Sometimes being the middle child has its advantages. Just ask 32-year-old Scott Mills, chief operating officer at BET.com, the online branch of Washington-based BET Holdings II, Inc. Although Mills acknowledges the traumatic aspects of being sandwiched between two brothers, he also credits his middle birth order as the reason why he's an overachiever.
"When I was growing up I knew I wanted to do something exceptional," Mills says about his childhood on Long Island, New York. "I knew that whatever it was, it was going to have to be challenging."
And so it is. On any given week, Mills is putting in upwards of 80 hours in the office, working to maintain BET.com's dominant presence as the most comprehensive Internet portal for African Americans. And considering the deals in the pipeline at the eight-month-young site, like this month's acquisition of New York-based hip-hop site 360HIPHOP.com, it seems that Mills' schedule won't be changing any time soon. While this leaves little time for such non-work pleasures as hiking and spending time with his "wonderful girlfriend," Mills says he happily anticipates BET.com's exciting and dynamic future.
Not surprisingly, making challenging decisions is one of Mills' specialities. After receiving his bachelor of science degree in economics from the Wharton School at the University of Pennsylvania in 1990, Mills worked as the deputy treasurer of Philadelphia and then as a vice president for the investment banking firm of Lehman Brothers. When cable TV pioneer and BET Holdings founder and CEO Robert Johnson asked Mills to switch tracks and join the parent company as senior vice president for development in September 1997, Mills, unsatisfied at Lehman Brothers, knew it was an offer he couldn't refuse--despite the pay cut.
"I asked myself, am I going to be a slave to income or am I going to take a risk?" What eased the decision, he adds, was the opportunity to work with Johnson, "a consummate and master entrepreneur."
When Mills joined BET, he didn't even have a cable TV connection at home. By summer '99, however, Mills found himself immersed not just in cable, but in developing, implementing and ultimately running the day-to-day operations at BET.com, which launched in February 2000.

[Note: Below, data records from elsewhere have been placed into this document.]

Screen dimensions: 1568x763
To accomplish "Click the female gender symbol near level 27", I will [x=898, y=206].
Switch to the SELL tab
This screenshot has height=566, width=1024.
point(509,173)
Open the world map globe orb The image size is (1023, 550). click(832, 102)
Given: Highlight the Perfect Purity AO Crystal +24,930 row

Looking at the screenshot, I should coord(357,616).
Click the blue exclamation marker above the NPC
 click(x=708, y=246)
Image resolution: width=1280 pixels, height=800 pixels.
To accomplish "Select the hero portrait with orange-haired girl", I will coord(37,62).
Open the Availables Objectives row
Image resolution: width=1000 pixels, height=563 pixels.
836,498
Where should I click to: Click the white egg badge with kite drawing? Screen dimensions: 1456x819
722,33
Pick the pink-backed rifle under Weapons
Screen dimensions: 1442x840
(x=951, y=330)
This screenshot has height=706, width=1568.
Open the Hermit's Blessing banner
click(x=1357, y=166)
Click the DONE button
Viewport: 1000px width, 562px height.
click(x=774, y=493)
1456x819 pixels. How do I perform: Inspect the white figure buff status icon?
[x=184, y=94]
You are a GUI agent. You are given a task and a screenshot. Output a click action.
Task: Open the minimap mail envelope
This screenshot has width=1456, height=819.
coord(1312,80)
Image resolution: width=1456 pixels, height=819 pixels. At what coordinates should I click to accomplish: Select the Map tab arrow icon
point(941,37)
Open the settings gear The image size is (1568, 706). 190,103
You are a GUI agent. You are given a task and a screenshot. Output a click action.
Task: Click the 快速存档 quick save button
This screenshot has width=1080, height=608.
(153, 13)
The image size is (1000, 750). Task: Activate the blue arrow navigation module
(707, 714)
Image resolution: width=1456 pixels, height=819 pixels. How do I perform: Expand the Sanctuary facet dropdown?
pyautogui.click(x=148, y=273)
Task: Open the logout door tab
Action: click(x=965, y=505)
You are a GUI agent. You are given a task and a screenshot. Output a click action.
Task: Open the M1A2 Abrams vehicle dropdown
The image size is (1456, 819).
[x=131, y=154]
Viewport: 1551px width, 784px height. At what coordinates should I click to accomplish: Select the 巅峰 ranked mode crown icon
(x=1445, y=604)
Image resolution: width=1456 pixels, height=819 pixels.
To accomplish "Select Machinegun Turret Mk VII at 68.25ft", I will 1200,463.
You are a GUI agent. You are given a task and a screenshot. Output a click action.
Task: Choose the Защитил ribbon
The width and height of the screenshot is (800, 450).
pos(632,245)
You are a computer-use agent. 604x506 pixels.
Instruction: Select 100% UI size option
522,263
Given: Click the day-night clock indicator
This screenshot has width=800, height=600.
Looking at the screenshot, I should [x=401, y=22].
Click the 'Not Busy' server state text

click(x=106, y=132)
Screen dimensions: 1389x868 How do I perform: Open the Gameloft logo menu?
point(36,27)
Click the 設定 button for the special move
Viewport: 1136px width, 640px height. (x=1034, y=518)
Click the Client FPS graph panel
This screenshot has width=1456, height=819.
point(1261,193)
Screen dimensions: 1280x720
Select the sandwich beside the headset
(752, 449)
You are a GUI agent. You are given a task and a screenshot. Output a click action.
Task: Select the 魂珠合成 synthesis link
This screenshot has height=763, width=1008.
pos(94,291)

A joint venture between BET Holdings II, Inc., Microsoft, Liberty Digital, News Corporation and USA Networks, BET.com received an astounding $35 million in initial funding. "Our market timing was about as close to dead on as we could get," says Mills. "If we'd gotten there any earlier we would have been waiting for the market to catch up. Later, the market imploded and wiped most of the people off the map."
Mills hopes that the Internet, and in particular BET.com, will help drive change within the African-American community. Although commentary on the "digital divide" has dominated the press, Mills notes, "What we really see BET doing is providing African Americans with the tools to address other major divides like education, career, health or home ownership." By bridging some of these underlying divisions, he feels the digital divide itself will be "drastically reduced."
It's a challenge Mills' relishes. "While the end goal might not always be visible," he says, "what's important is that you put yourself on a path that allows you to do exceptional things."